The Clintons have mostly kept quiet during the new wave of attention to Bill's past, even as other Democrats are now denouncing the 42nd president.

Bill Clinton has been accused of sexual assault, rape, and sexual harassment by several women dating to the 1970s. In 1999, Juanita Broaddrick alleged the former president raped her in 1978 when he was Arkansas attorney general.

Paula Jones alleged that Bill Clinton exposed himself to her in a Little Rock hotel room in 1991. And Kathleen Wiley accused Bill Clinton of groping her in the Oval Office in 1993.

The allegations came back to haunt Hillary during her 2016 presidential campaign when Donald Trump held a press conference with the accusers after the release of an Access Hollywood tape in which Trump brags about grabbing women "by the pussy." Trump accused Hillary and Bill of colluding to shame and discredit the accusers.

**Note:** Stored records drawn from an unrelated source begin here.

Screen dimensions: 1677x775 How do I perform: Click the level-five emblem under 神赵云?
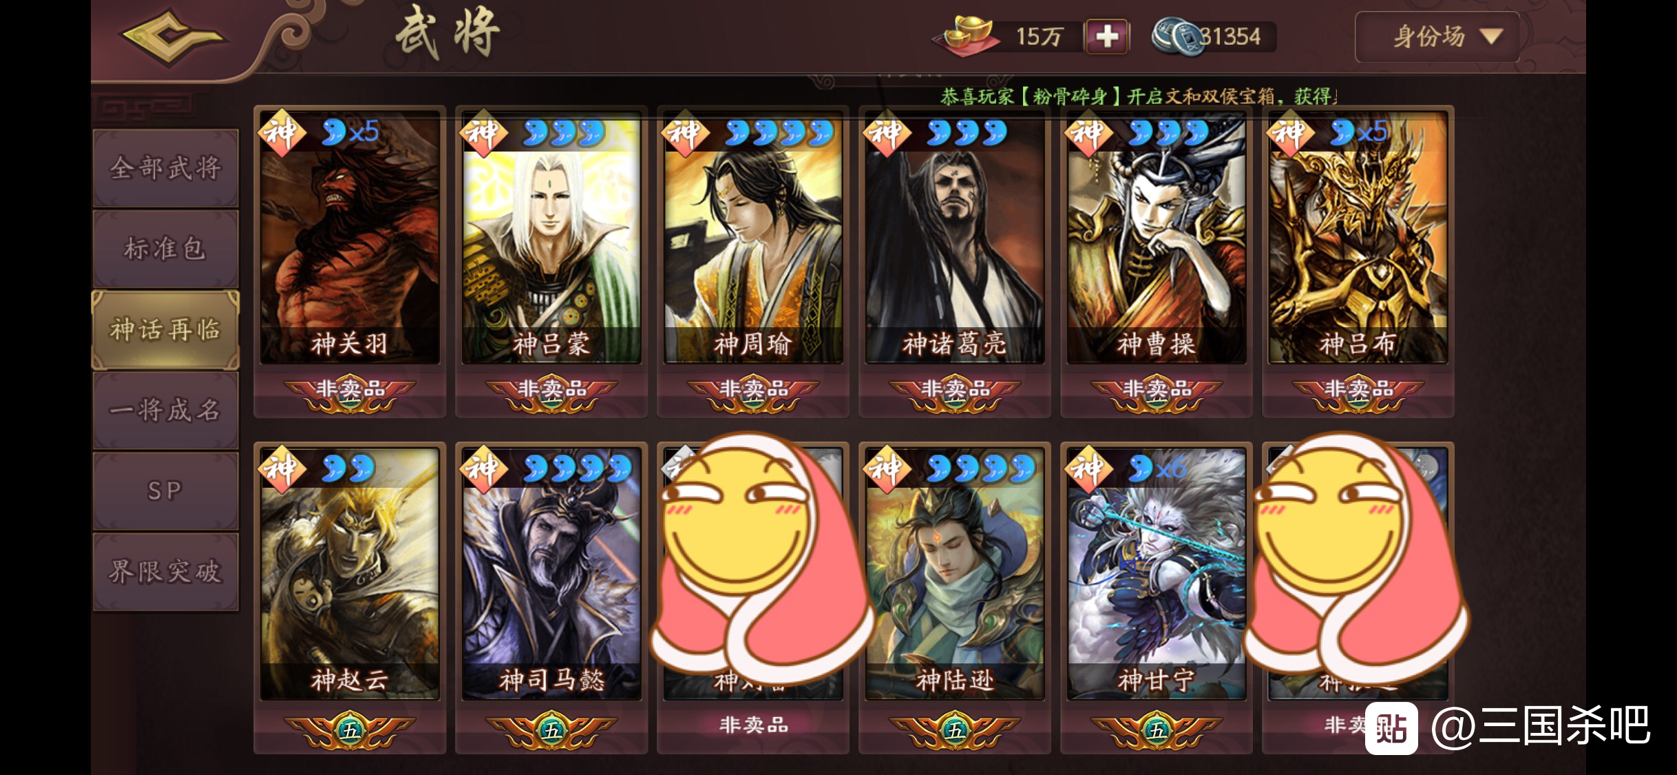point(350,730)
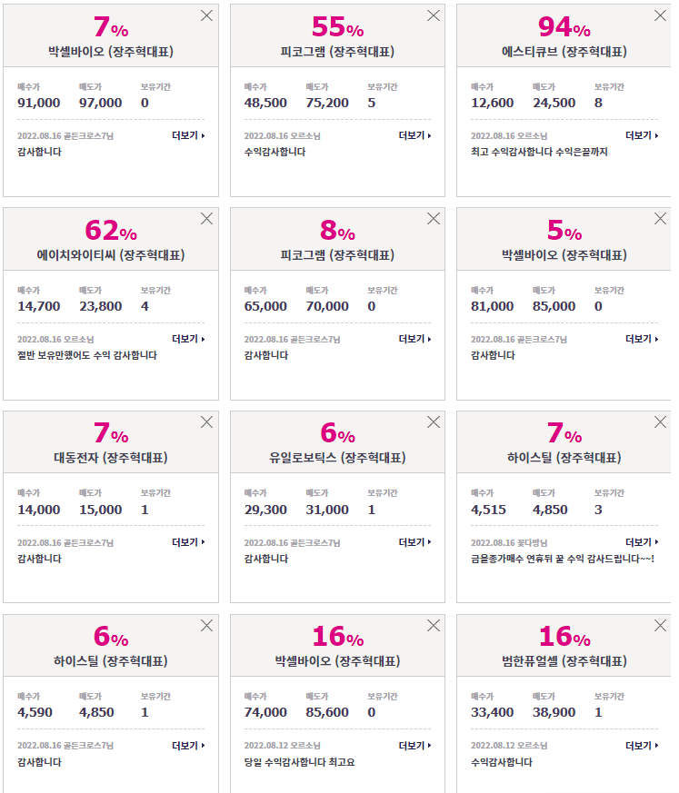The height and width of the screenshot is (793, 679).
Task: Click 더보기 on the 범한퓨얼셀 16% card
Action: tap(642, 746)
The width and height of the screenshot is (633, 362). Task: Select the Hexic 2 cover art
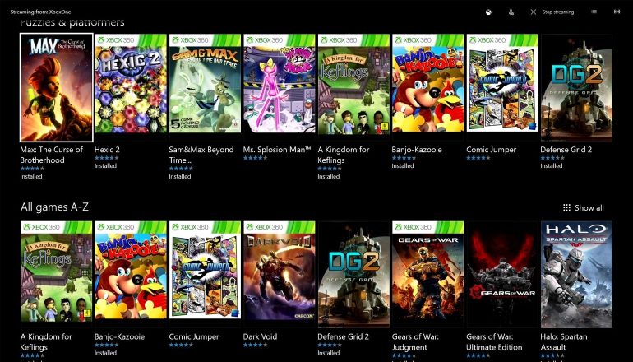coord(130,87)
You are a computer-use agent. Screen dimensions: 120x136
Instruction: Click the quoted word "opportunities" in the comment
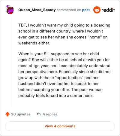coord(69,78)
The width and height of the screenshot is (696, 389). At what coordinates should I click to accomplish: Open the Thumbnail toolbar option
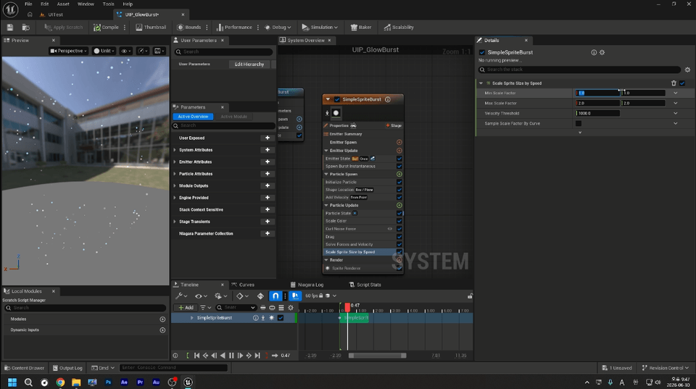tap(151, 28)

This year, sexual assault allegations against powerful men such as Harvey Weinstein have empowered women to call out their abusers through the #MeToo movement. Trump, Clinton, Al Franken, the Democratic senator from Minnesota, and Alabama Senate candidate Roy Moore are among the prominent politicians facing accusations.

Linda Tripp, who secretly recorded her conversations with Monica Lewinsky about Bill Clinton during her affair with the former president, claimed last week that Clinton's White House housekeepers were "afraid to bend over in his presence."